Negli  ultimi  sette anni di sua vita, Leopardi si legò in uno strano sodalizio con quel Ranieri, nobile, napoletano, spiantato, in fama di patriota e, non si sa perché, futuro Senatore del Regno d’Italia e precoce demente. Fu attraverso costui che amò la irraggiungibile Fanny  Targioni Tozzetti  -“ Aspasia!”- e con costui e la di lui sorella Paolina si ridusse a vivere in Napoli. ( ma quante Paoline - la sorella, quella di Ranieri, Paolina Tomassini - nella vita di Leopardi!). Nella città partenopea trascinava le sue giornate, disincantato, tollerante, indifferente alla malvagità del mondo, passeggiando per gli angiporti e facendo memorabili scorpacciate di gelato e di confetti, essendosi congedato dal mondo con il suo ultimo capolavoro, “ Il tramonto della Luna”. A Roma, dove era cominciato “ il sodalizio “ con Ranieri, gli avevano appioppato anche la nomea di omosessuale. Spiace che ancor oggi uno scrittore come  Arbasino accrediti, sul banale indizio di formule epistolari usuali a quei tempi, il rapporto amoroso con colui che, a ragione, definisce come “ L’imbecille di Napoli”, il decorativo ex bellimbusto che voleva cancellare col fuoco i Paralipomeni ( “ Libro terribile!”, secondo lui), che espunse dalla edizione degli inediti la Palinodia e che nulla fece per difendere contro la mistificazione normalizzatrice, quegli che era stato Poeta grandissimo  e filologo e filosofo di livello europeo. Persona capace il Ranieri, è stato notato, di raccontare i suoi sette anni di sodalizio con Leopardi senza avere memoria e tramandare un sol pensiero d questi

La tradizione vuole che il 14 giugno 1837, nella casa ove viveva nel miasmatico vicolo Pero, un’indigestione di confetti o di gelato, mentre fuori infuriava il ritornante  colera, portasse a morte Leopardi. Più probabilmente, una crisi di insufficienza cardiaca ( il dr Mannella, in effetti aveva diagnosticato una “idropisia” ed una “congestione” pericardica) fu  causa del decesso. Comunque sia andata, Ranieri si spaventò a morte e, in fretta e furia, si sbarazzò della salma,  giudicandola, probabilmente, infetta, non senza, prima, averne però ricavato la maschera funebre.
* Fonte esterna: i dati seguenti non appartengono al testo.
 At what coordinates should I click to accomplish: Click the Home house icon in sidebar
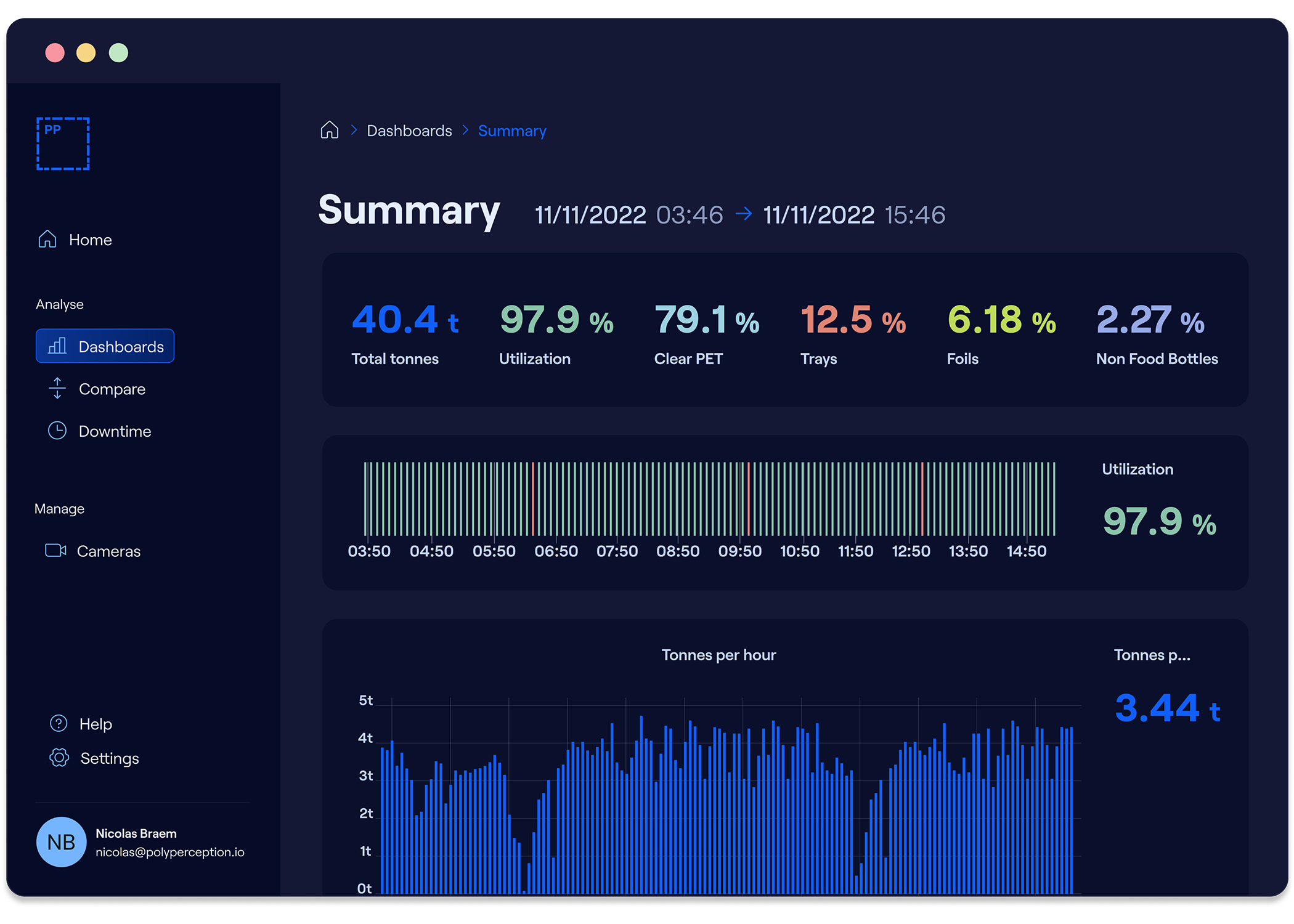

La vicenda del trasporto e della sepoltura in Fuorigrotta, qual egli la racconta, è una incredibile storia di mance, piccole corruzioni, raccomandazioni e favoritismi

Anni dopo, gli dedicò una tomba ed una epigrafe redatta dal Giordani, che non è certo un capolavoro,  nella chiesetta periferica di San Vitale in Fuorigrotta.  Detto per inciso, mi  pare saggio il  parere di chi scrive che era meglio incidervi l’epitaffio di  Filippo Ottonieri, autobiografico vaticinio di pugno di Leopardi, concettualmente legato ad altri passi ( per tutti la morte di Rubatocchi).  Ma dove erano state fino a quel momento quelle povere ossa? – Riposarono veramente in un sepolcro ecclesiastico nella cripta della stessa chiesa, secondo il racconto postumo di Ranieri?... Una prima ricognizione della sepoltura, il 21 giugno 1900 non dette risultati soddisfacenti. Ambiguo indizio, furono trovati gettati nella bara, i resti del mitico  pastrano verdastro che Leopardi usava indossare. Per il resto, come nel caso del  Petrarca, il cranio era scomparso e le ossa, sminuzzate e frammiste ai frammenti di legno della bara, a far da lettiera ad un femore forse troppo  lungo

Il sospetto, anzi la congettura che a Napoli stiano in quel luogo di pietà non le sacre ossa del nostro massimo Poeta dei tempi moderni, ma quanto resta di un qualche poveraccio sconosciuto buttato lì a salvare la faccia di Ranieri, che le vere ossa di Leopardi le avrebbe lasciate gettar via in una fossa comune, di notte, insieme agli altri cadaveri della giornata,  come volevano le vigenti ordinanze sanitarie, è più che lecito ed a suo tempo sostenuto da P. Giovacchino Tagliatela, poi smentito da una complessa inchiesta. Ma il dubbio è restato. Appare lecito, anzi doveroso, conoscere la verità, cosa oggi possibile esaminando e comparando il DNA. Ben venga dunque la riesumazione e lo studio di quei resti forse gloriosi, forse soltanto pietosi.